*What you need to do*:
Pick out every line of the material that contains the word "height" and copy those lines unchanged.

*Entries*:
╔══

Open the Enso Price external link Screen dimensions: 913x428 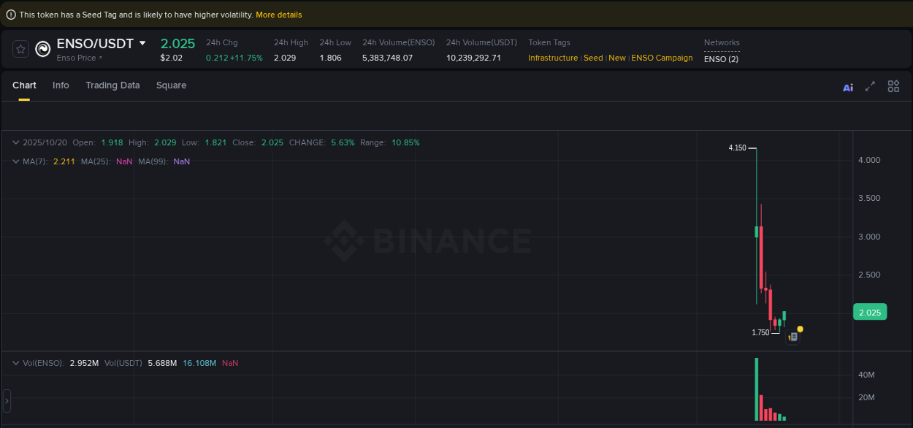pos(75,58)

╚══
╔══

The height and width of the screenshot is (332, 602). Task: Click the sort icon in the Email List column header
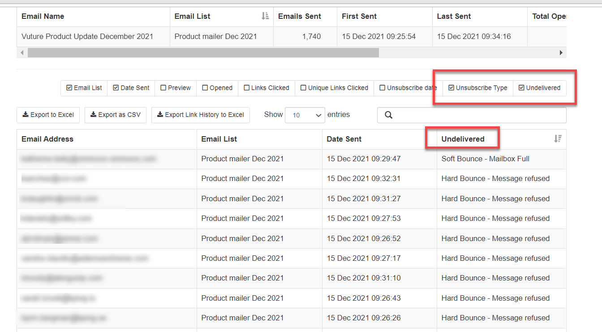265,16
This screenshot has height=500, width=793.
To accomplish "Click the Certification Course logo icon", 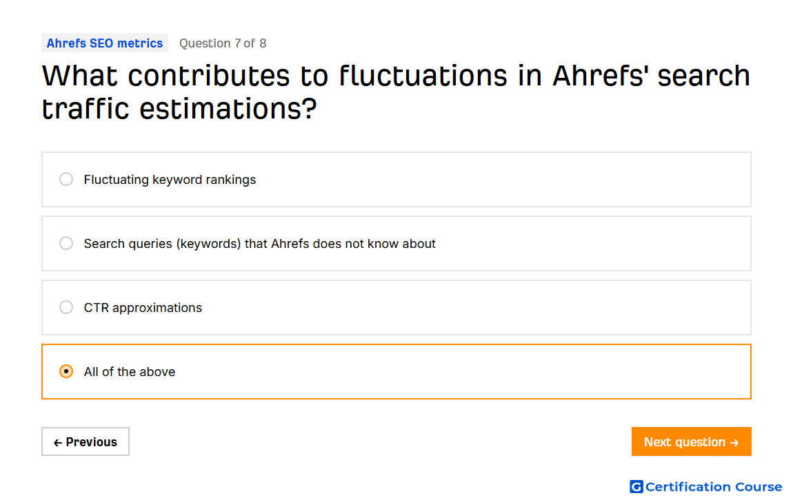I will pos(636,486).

╚══

*Task result*:
The height and width of the screenshot is (332, 602). Task: Click the sort icon in the Email List column header
This screenshot has height=500, width=793.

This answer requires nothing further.